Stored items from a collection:
#####
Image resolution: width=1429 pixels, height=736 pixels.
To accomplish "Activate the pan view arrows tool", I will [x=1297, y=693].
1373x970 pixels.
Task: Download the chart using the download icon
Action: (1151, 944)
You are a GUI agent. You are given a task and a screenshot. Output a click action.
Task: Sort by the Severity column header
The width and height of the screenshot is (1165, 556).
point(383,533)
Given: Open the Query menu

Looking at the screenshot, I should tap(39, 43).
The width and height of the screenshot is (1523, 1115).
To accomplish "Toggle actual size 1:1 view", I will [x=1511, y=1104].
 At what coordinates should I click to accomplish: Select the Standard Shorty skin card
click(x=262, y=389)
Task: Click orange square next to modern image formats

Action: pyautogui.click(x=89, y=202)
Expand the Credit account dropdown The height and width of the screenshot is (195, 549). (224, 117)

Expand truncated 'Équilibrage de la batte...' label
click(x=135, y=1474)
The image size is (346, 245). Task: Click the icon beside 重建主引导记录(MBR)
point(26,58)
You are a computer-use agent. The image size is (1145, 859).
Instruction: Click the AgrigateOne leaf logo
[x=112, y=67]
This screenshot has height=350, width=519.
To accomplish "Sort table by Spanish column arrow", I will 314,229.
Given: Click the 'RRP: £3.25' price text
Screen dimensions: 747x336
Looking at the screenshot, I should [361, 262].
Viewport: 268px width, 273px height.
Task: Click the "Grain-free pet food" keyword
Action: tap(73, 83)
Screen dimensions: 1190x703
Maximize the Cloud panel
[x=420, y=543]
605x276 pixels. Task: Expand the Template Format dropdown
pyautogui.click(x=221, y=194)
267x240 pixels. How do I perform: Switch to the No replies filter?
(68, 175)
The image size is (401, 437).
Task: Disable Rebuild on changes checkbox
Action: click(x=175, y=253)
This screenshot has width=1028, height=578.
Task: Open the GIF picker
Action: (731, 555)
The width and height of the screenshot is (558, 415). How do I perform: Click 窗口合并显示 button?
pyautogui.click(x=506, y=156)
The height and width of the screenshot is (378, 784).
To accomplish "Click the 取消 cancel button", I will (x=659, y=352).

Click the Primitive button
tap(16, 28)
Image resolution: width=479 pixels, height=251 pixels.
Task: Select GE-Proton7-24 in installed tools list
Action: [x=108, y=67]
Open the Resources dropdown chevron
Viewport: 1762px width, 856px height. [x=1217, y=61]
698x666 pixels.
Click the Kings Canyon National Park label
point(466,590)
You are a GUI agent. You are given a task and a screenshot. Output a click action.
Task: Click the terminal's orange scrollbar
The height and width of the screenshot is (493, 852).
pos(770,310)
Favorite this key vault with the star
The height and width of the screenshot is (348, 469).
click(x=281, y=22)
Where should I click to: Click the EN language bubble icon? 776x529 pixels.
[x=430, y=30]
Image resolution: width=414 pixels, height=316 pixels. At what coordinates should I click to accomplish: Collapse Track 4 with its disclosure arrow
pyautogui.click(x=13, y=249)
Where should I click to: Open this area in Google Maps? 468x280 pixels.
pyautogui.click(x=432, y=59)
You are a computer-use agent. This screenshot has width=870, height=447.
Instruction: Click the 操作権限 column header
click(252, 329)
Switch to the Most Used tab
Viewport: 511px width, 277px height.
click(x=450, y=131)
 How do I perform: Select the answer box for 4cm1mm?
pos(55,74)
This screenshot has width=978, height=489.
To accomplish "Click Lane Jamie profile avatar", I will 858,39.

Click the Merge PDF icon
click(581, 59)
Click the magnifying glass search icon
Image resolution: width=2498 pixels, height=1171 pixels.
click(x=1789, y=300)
#####
## WHAT IS EXPECTED
For every line above with the word "computer" in it, make a copy.

## SOLUTION TO THIS TASK
You are a computer-use agent. The image size is (1145, 859).
You are a computer-use agent. This screenshot has width=870, height=447.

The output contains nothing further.